Return the lines of the material from the line containing "The width and" through the line containing "click(x=589, y=268)", inclusive, copied verbatim and with the pictures omitted.

> [Supplied entries]:

----

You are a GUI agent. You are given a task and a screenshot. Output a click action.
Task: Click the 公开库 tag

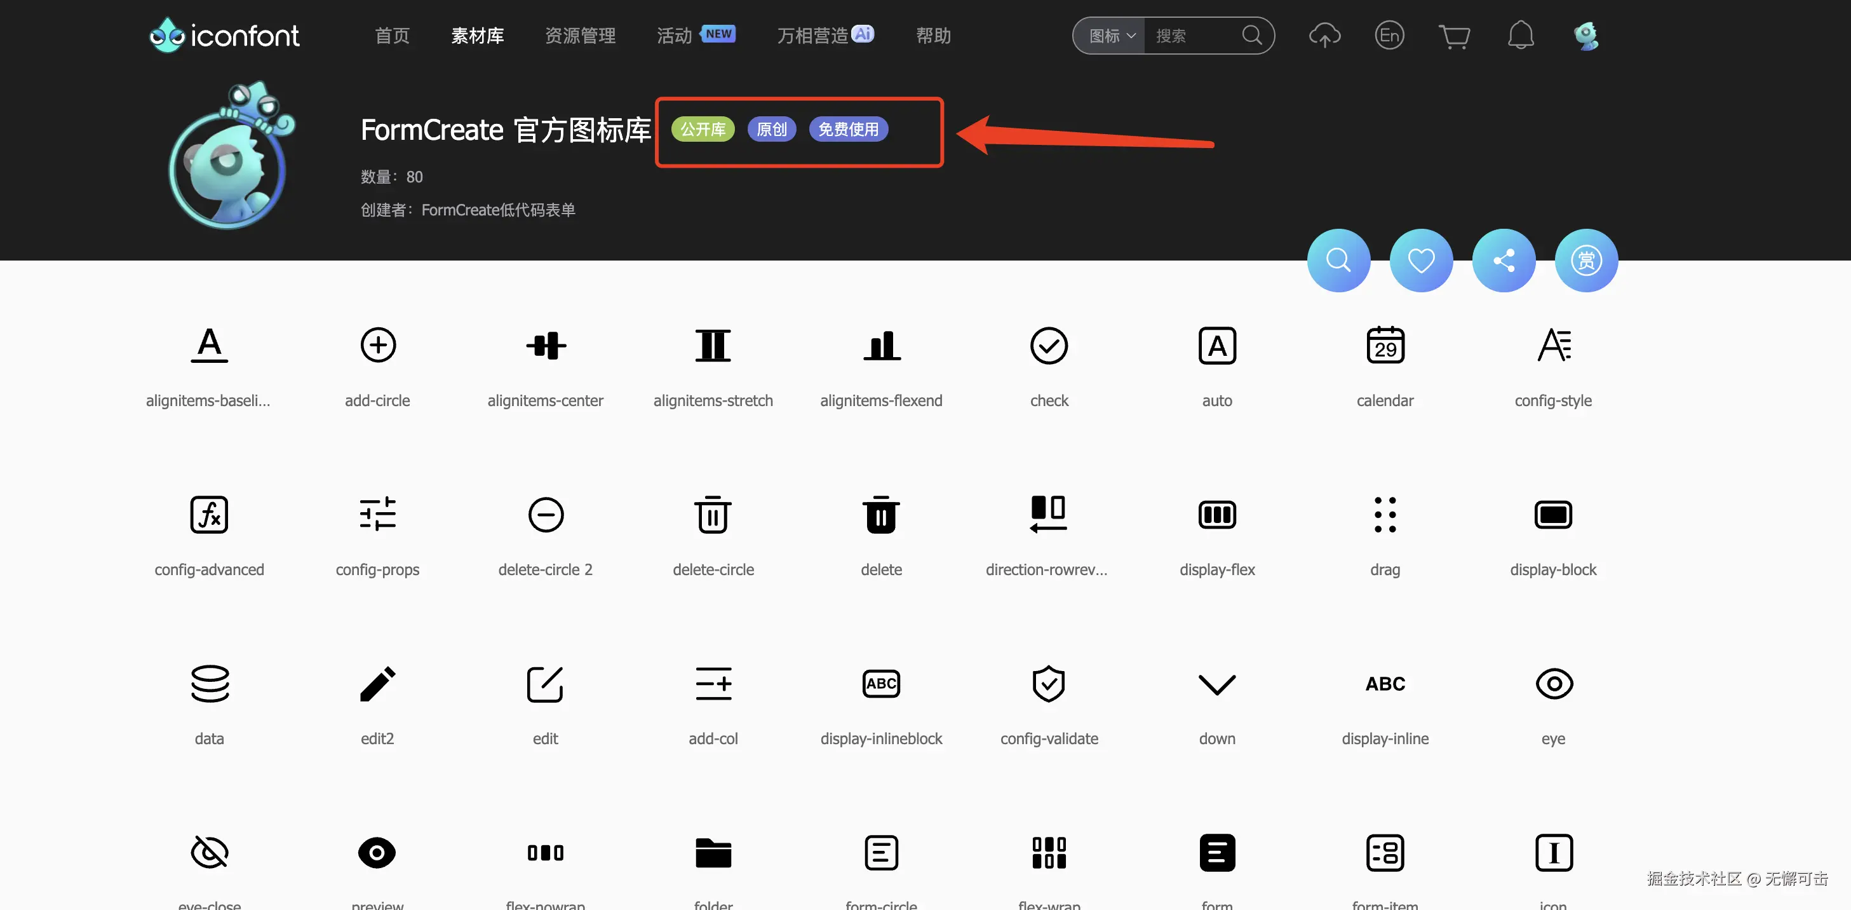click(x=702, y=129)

----

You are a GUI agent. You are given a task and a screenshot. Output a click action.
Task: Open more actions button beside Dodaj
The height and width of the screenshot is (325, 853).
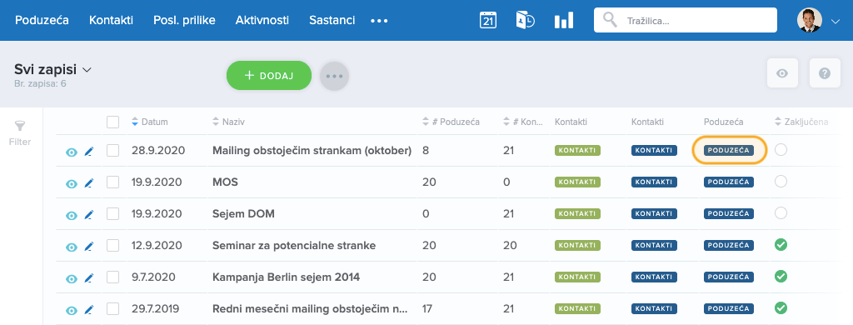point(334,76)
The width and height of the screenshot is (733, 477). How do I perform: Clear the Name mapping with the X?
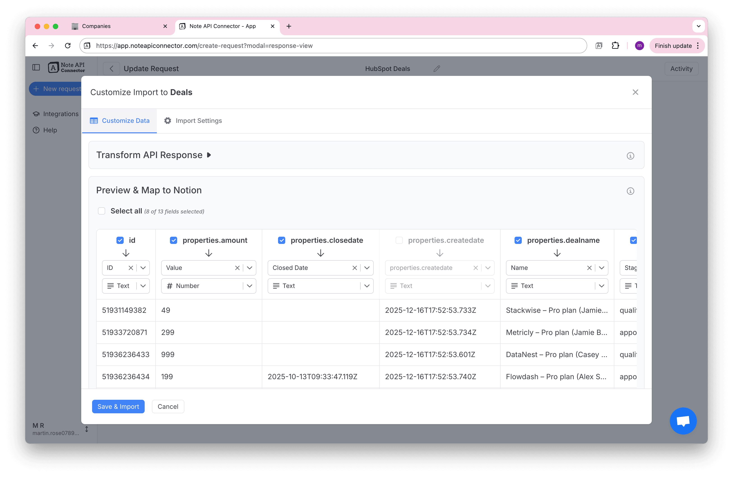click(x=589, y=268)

----

> [Answer to the problem]:
The width and height of the screenshot is (733, 477). How do I perform: Clear the Name mapping with the X?
click(x=589, y=268)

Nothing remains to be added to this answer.